Die nach § 5 der Versorgungsordnung erlassene 2. Durchführungsbestimmung zur Verordnung über die zusätzliche Altersversorgung der technischen Intelligenz umschreibt den Kreis der Versorgungsberechtigten:
"Als Angehörige der technischen Intelligenz im Sinne des § 1 der Verordnung vom 17. August 1950 über die zusätzliche Altersversorgung der technischen Intelligenz in den volkseigenen und ihnen gleichgestellten Betrieben gelten: Ingenieure, Konstrukteure, Architekten und Techniker aller Spezialgebiete, wie Ingenieure und Techniker des Bergbaus, der Metallurgie, das Maschinenbaues, der Elektrotechnik, der Feinmechanik und Optik, der Chemie, des Bauwesens und Statiker. Zu diesem Kreis gehören ferner Werkdirektoren und Lehrer technischer Fächer an den Fach- und Hochschulen. Außerdem können auf Antrag des Werkdirektors durch das zuständige Fachministerium bzw. die zuständige Hauptverwaltung auch andere Personen, die verwaltungstechnische Funktionen bekleiden, wie Stellvertretende Direktoren, Produktionsleiter, Abteilungsleiter, Meister, Steiger, Poliere im Bauwesen, Laboratoriumsleiter, Bauleiter, Leiter von produktionstechnischen Abteilungen und andere Spezialisten, die nicht den Titel eines Ingenieurs oder Techikers haben, aber durch ihre Arbeit bedeutenden Einfluss auf den Produktionsprozess ausüben, eingereiht werden."
=-=-=
*DIE AUFGABE*
Wie geht der Auszug zur zusätzlichen Altersversorgung der technischen Intelligenz nach seinem letzten Satz weiter? Führe ihn fort.

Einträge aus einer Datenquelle
=-=-=
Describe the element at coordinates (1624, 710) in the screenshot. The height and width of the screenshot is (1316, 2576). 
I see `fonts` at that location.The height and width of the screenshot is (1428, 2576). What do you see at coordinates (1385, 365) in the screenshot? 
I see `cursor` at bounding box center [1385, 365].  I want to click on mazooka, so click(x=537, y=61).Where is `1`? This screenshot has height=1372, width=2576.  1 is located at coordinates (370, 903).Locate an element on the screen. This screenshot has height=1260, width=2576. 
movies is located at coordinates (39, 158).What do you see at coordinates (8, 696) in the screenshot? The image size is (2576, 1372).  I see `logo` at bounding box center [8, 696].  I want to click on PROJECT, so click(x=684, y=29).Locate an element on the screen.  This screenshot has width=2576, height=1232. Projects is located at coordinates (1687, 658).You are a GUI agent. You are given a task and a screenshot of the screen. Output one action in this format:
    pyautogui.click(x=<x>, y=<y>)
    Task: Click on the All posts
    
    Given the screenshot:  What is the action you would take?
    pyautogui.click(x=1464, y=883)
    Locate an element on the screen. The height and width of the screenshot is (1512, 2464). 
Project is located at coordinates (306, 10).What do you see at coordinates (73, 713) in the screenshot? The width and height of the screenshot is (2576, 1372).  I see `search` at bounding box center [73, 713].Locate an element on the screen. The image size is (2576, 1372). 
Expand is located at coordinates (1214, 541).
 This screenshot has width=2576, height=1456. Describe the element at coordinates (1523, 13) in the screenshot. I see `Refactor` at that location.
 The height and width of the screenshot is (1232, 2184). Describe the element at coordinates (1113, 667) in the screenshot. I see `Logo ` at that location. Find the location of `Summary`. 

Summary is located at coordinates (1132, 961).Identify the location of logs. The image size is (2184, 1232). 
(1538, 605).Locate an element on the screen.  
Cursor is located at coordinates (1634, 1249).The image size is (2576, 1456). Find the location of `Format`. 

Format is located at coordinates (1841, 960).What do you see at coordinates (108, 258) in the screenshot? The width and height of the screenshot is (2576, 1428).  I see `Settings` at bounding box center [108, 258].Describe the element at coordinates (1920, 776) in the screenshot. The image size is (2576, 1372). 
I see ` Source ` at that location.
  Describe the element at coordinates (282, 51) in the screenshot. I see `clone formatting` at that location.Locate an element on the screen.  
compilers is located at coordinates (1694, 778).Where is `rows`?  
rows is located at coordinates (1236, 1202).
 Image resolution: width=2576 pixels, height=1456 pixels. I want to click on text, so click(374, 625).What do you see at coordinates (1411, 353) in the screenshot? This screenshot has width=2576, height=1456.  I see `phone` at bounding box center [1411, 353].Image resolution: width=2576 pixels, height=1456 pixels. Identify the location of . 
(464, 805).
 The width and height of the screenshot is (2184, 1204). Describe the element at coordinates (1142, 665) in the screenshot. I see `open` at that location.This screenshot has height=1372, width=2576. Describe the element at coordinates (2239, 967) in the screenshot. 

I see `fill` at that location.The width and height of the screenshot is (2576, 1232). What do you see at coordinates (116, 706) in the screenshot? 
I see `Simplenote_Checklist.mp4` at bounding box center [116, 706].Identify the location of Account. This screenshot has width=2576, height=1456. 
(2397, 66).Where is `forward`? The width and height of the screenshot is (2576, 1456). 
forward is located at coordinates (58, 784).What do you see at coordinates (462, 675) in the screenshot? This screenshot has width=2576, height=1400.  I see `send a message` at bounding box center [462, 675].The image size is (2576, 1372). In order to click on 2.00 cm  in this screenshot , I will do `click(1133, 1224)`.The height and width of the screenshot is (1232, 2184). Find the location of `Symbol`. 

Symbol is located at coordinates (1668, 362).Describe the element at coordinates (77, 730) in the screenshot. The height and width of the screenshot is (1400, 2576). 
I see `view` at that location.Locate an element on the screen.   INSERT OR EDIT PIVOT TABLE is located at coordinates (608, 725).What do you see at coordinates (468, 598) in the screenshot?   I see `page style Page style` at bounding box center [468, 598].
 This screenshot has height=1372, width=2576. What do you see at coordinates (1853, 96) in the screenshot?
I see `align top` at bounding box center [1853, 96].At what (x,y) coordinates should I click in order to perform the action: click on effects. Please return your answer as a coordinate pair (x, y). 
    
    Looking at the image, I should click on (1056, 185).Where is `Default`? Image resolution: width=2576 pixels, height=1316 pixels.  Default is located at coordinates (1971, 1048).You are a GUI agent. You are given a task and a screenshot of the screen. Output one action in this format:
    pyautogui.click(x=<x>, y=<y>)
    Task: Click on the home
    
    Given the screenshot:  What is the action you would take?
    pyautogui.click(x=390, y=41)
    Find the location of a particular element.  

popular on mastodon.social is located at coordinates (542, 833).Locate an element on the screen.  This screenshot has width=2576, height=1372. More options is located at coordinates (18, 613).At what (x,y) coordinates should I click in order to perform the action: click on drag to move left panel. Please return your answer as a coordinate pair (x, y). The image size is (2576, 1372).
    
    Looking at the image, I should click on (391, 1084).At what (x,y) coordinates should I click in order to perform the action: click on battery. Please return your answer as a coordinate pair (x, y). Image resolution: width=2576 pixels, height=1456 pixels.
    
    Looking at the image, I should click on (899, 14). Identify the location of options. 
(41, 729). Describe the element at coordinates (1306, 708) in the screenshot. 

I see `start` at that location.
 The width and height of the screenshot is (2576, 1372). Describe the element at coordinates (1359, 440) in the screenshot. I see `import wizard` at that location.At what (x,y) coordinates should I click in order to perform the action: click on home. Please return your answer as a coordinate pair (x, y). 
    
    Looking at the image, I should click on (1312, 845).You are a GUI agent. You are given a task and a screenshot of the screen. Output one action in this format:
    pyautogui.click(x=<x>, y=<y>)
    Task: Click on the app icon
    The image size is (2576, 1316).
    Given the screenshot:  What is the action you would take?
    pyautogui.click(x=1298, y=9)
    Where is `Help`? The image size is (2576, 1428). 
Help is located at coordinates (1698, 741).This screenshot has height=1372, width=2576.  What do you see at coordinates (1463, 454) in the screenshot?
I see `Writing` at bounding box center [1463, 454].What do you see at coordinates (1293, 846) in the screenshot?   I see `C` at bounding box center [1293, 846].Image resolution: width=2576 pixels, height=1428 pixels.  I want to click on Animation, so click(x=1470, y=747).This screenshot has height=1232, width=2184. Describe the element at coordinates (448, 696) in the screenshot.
=-=-=
*ERGEBNIS*
Diese Formulierung zeigt, dass Angehörige bestimmter Berufe unabhängig von irgendwelchen staatlichen Akten in den Kreis der Versorgungsberechtigten einbezogen sind. Die Inhaber bestimmter Funktionen konnten durch einen zusätzlichen Akt in den Kreis der Versorgungsberechtigten einbezogen werden. Zu diesem Personenkreis gehört die Klägerin, nicht zu den Personen, die kraft ihrer Ausbildung der zusätzlichen Altersversorgung angehören. Die Vorschrift engte auch entgegen der Ansicht des SG nicht den Kreis der Zugehörigen ein. Die 1. Durchführungsbestimmung ließ eine Versorgungszusage an die Personen zu, die verantwortlich tätig waren und und hervorragenden Einfluss auf die Herstellungsvorgänge nahmen. Dies ist nach der 2. Durchführungsbestimmung weiter ein Teil der Personen, die auf Antrag des Werkdirektors in den Kreis der Versorgungsberechtigten aufzunehmen war. Dieser Kreis wurde aber um weitere Berufe und Funktionen erweitert. Außerdem wurde zusätzlich ein Kreis von Personen mit bestimmten Berufsabschlüssen bestimmt, der ohne verantwortliche Tätigkeit und hervorragenden Einfluss auf die Produktion der technischen Intelligenz zugerechnet wurde.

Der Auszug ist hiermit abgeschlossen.